Overall I felt the ICT was a good packet set.

I felt there was a little too much trash. I agree with Andrew that the questions about the Maurice Richard award and the Art Ross award in back to back in the championship rounds, along with the other hockey questions was a bit excessive. I do like trash questions but I would prefer to have fewer of them at national tournament.

I am not a fan of paper and pencil tossups at the ICT, but fortunately my teammate who is a math major got the paper and pencil tossup.

As for the question on Travis Hafner, I felt it was poorly written with the reference to Donkey, considering Adam Dunn is nicknamed Big Donkey. That question made the difference between my team winning and losing a preliminary round match, but we ended up making the top bracket. We protested the question but lost the protest.

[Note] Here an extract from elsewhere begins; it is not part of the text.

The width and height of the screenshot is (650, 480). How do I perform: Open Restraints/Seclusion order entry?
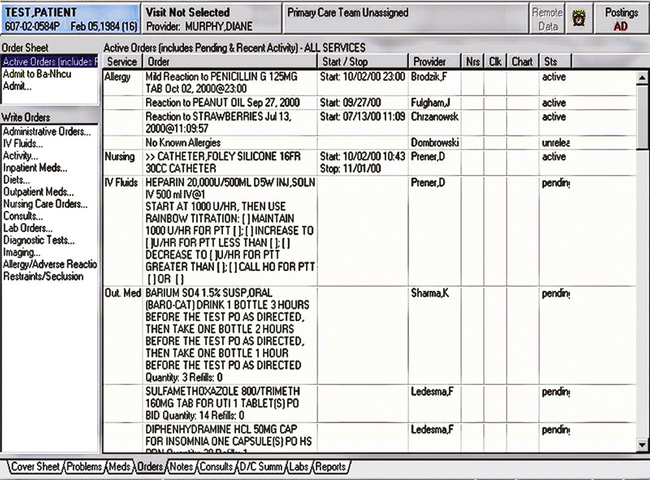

It would have been better if the question started out something like:

Adam Dunn is nicknamed Big Donkey, while this man's teammates nicknamed him Donkey.

I played in Division 2 and felt on the whole that the questions were on the easy side, but that they were also difficult to power. I felt the power marks were generally consistent and in the right place.

Logistically the tournament went well and there were no major delays or catastrophes.

I was wondering how NAQT put the teams into preliminary brackets. Is it done based on sectional results, results from other tournaments, is it completely random, partially random and partially following an algorithm?

Congrats to NAQT for running a successful tournament. Although Minneapolis may not have been a good location for some teams, I hope that the teams who competed enjoyed their time in the Twin Cities.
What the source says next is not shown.